No, it seems Disney’s C-Level is watching profits quarter to quarter, but not involved in characters or content – or involved so minimally it’s transparent to casual readers.

And what about distribution? That old fantasy we used to indulge in, bringing comics to the mainstream again? Has the multi-national Disney souvenir store brought Marvel characters to the world in every format and every language?

No.

Diane and I took our six-year-old daughter to Disneyworld last November. I kept one eye open for evidence that Disney was selling Marvel. And I saw… nothing.

Granted, if I was looking for comics, I wouldn’t have found any – not even comics with Mickey, Minnie and Donald. I saw very few books / print publications for sale at the park, period – they must be a lower-margin sale, and more difficult to inventory and sell through than apparel, accessories and toys – but I didn’t see a single Marvel character on these products either. Exception that proves the rule: I did see two adult men in Marvel characters shirts – an FF logo and a Jim Lee Wolverine drawing – but these looked like older tees on older guys, not park purchases. Princesses galore, pirates for the boys…  but no Peter Parker, no Punisher… not even a Power Pack.
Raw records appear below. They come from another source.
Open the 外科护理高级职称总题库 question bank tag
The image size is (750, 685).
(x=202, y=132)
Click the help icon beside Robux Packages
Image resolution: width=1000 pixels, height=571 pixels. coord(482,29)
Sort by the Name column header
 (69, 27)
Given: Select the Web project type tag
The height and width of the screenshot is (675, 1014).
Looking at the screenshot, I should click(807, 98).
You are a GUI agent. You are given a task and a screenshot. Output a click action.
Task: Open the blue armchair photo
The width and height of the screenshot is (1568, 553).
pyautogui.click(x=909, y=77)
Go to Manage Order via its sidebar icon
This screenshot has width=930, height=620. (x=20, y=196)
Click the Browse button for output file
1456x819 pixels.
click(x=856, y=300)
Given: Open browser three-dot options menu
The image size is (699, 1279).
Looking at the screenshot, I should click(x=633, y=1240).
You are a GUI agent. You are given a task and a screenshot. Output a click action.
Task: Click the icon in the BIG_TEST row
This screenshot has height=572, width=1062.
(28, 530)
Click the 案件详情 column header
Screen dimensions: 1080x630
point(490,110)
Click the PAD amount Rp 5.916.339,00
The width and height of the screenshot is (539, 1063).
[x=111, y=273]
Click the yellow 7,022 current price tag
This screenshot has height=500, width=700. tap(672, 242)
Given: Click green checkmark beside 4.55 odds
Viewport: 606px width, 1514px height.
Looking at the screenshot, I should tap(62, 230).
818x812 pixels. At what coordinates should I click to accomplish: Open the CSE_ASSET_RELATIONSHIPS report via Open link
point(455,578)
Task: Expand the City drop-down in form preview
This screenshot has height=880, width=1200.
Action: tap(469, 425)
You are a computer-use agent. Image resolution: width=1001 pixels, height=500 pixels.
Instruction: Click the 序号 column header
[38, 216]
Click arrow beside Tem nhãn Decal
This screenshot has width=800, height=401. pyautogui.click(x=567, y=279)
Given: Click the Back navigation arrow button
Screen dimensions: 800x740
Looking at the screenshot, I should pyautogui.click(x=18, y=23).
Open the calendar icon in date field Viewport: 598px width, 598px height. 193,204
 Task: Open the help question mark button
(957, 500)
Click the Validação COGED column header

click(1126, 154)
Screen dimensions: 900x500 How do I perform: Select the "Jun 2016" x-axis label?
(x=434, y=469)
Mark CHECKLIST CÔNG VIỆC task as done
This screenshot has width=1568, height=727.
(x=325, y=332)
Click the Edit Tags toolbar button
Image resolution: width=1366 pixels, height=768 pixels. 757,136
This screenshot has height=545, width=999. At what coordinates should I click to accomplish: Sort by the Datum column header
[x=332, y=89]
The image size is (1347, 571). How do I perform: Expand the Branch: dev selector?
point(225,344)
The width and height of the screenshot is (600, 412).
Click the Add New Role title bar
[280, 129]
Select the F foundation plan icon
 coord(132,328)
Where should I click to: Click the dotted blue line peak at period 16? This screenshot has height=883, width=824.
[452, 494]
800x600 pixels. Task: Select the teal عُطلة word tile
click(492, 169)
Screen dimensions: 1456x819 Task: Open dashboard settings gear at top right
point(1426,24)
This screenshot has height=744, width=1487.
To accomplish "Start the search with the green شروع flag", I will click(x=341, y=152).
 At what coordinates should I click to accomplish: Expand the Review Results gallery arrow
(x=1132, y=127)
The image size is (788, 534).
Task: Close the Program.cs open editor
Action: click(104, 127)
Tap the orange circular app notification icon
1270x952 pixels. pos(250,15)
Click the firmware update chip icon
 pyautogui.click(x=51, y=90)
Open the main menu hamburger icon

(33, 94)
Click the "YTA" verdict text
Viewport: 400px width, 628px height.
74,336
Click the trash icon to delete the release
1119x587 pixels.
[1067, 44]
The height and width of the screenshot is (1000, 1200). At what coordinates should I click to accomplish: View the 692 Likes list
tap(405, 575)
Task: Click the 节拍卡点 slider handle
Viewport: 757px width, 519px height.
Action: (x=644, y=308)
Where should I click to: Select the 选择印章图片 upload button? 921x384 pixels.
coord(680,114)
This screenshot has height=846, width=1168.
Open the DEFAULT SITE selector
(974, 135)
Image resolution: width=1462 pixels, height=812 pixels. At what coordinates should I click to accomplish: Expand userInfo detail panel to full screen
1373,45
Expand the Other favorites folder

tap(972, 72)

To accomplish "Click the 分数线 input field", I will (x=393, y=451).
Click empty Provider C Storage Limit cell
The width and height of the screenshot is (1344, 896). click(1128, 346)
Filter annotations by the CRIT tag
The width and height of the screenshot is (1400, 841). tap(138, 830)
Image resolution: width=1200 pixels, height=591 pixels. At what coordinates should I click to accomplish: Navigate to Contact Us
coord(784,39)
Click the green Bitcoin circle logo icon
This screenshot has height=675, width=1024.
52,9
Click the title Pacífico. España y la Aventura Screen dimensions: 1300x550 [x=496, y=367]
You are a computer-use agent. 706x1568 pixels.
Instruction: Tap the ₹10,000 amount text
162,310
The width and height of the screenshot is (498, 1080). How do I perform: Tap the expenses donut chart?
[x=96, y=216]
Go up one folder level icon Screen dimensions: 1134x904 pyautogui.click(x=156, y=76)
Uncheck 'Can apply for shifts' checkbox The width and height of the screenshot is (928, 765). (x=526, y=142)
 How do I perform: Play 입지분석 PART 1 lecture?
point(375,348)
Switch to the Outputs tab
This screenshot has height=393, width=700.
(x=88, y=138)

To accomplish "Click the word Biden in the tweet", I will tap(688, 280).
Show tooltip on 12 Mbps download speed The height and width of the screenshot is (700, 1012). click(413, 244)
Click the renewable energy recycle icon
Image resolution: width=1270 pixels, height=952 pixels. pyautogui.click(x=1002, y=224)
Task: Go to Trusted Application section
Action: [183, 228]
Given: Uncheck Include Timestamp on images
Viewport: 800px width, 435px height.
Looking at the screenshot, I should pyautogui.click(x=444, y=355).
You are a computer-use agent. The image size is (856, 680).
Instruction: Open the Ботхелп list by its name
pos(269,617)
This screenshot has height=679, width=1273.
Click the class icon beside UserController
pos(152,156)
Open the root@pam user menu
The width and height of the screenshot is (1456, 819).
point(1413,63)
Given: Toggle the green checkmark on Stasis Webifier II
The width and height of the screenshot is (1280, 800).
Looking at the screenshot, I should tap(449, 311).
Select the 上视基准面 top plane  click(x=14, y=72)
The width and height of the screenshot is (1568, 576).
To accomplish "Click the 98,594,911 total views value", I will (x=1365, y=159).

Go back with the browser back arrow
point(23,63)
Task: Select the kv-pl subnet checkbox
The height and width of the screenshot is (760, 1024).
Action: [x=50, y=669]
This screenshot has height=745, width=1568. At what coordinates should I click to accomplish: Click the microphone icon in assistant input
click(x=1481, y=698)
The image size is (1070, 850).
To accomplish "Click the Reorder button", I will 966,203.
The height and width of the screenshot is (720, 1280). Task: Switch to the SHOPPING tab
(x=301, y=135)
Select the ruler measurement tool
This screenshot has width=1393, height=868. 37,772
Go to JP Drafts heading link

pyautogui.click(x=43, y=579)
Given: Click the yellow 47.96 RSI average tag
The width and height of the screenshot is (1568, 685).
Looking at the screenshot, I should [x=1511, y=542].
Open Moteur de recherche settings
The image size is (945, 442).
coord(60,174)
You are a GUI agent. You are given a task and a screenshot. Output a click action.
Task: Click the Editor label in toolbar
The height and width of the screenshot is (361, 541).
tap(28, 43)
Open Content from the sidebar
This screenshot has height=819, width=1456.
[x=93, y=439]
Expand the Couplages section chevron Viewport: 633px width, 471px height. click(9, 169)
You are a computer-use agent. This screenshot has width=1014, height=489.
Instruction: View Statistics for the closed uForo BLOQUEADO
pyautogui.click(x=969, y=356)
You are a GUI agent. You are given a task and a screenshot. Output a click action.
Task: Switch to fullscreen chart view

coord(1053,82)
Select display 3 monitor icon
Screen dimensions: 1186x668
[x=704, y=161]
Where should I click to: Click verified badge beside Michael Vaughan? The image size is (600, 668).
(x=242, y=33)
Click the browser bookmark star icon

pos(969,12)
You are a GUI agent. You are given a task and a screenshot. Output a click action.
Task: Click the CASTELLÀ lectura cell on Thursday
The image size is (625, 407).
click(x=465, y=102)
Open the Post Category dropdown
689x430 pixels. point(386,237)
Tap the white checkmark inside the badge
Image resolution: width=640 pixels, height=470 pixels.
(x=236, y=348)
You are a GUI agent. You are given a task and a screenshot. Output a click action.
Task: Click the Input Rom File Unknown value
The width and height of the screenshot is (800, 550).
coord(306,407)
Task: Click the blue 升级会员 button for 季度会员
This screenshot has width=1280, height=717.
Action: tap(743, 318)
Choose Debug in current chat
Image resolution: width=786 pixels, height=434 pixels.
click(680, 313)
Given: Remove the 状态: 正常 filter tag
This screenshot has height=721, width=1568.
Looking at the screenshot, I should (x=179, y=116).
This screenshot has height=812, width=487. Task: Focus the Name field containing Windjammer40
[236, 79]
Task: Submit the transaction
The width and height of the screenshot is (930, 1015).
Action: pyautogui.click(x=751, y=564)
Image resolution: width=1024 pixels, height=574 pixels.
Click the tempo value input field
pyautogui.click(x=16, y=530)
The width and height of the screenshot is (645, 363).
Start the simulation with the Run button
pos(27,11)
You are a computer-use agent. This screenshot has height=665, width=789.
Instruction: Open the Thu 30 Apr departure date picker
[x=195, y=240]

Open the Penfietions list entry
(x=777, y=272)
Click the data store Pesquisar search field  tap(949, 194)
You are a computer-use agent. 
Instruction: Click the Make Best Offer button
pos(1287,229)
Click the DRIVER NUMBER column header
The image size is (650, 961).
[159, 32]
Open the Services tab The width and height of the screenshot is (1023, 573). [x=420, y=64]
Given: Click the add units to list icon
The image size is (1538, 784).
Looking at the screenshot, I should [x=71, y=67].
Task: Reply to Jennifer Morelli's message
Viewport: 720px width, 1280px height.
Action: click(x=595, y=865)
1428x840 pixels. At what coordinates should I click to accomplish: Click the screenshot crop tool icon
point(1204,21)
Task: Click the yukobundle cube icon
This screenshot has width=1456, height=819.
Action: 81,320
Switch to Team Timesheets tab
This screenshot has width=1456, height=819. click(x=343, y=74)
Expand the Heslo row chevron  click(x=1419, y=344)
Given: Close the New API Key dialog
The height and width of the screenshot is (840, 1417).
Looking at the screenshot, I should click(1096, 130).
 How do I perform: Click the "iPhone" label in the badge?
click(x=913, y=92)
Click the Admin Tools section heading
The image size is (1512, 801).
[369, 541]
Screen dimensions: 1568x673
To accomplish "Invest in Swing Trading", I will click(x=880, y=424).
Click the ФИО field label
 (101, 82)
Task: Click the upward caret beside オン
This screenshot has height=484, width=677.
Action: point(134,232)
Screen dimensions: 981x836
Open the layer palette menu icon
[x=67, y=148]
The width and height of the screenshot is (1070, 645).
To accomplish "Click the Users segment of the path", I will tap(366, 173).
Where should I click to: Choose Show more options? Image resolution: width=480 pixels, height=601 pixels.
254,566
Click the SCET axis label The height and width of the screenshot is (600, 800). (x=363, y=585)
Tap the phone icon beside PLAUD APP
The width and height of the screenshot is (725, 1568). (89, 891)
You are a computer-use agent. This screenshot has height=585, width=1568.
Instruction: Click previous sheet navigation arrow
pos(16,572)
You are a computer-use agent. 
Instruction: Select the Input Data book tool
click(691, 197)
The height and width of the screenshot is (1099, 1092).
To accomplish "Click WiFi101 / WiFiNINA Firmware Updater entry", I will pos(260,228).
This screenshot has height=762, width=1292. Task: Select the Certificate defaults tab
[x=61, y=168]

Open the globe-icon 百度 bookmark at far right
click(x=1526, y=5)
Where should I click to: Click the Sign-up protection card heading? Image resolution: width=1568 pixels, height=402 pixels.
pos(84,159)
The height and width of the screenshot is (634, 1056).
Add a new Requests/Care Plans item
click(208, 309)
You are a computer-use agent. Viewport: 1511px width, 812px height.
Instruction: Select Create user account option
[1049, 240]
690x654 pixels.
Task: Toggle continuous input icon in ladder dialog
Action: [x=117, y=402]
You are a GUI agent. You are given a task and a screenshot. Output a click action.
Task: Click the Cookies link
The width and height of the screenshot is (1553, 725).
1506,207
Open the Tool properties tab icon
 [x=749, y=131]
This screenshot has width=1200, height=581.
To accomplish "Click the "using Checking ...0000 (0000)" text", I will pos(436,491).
As we took her picture with Snow White, Sleeping Beauty, Tiana and Pocahontas, it seemed like a missed opportunity. As our daughter said, “What is there for the boy princesses? I mean, the princes?”

The storytelling / theater geek way I’m bent, I couldn’t help but play imagineer for a day.

If that’s a new word for you, it’s a Disney coining I’ve always dug, from back before you were born, probably, when Disney planners/designers/builders/performers used it to describe their work on large-scale experiential storytelling for resorts, theme parks and attractions, hotels, water parks and cruise ships. You know, “rides.”

In line to buy lunch for the family, this imagineer for a day was seeing, at least in my mind, a 360 degree What If? Marvel Universe in between Adventureland and Tomorrowland. The Marvel rides.

Audio, actors, environments, animatronics, high-speed, large-format holographic projection and gravity-defying ride systems… all to transport us to:

  • Xavier’s School for the Gifted: fight simulated Sentinels with Wolverine and Kitty Pride in the Danger Room, hit the Beast’s lecture hall, then food fight with your fellow muties in the cafeteria.
  • Spider-Man: swing through the Big Apple by night to save Aunt May, Gwen Stacy and JJJ from the Sinester Six!
  • Avengers! Arena Earth: Join the intergalactic Kree / Skrull War With Iron Man, War Machine, Thor, Captain America, the Falcon etc.
  • Inhumans: You survive an airline crash to discover Attilan, a secret Shangri-la for a bizarre race of superbeings. Now convince them that your accidental incursion is not a first strike by humanity on their home to avert a holocaust.

And then I woke up. Twilight Zone. Pirates of the Caribbean. Dumbo the Flying Elephant. But no Fantasticar. No Black Bolt, Medusa and Lockjaw. Not even one, little tiny M.O.D.O.K.

No.

Or maybe I should say, “Not yet.”

These things take time. Imagineers actually employed by the Mouse could be working on all of this. (Hey, get in touch…) Still, the fourth quarter of 2009…  that’s a lot of quarters slipping by without, as they say up in the expensive seats, ahem, leveraging this branded content. Look how fast the Pixar characters became Disney-mainstream.

I’ll be watching to see where this goes…  what would you like to see?

Remind David Quinn some time to tell you about how he worked on the first Faust movie inside the Disney Animation Building in Burbank  for one day.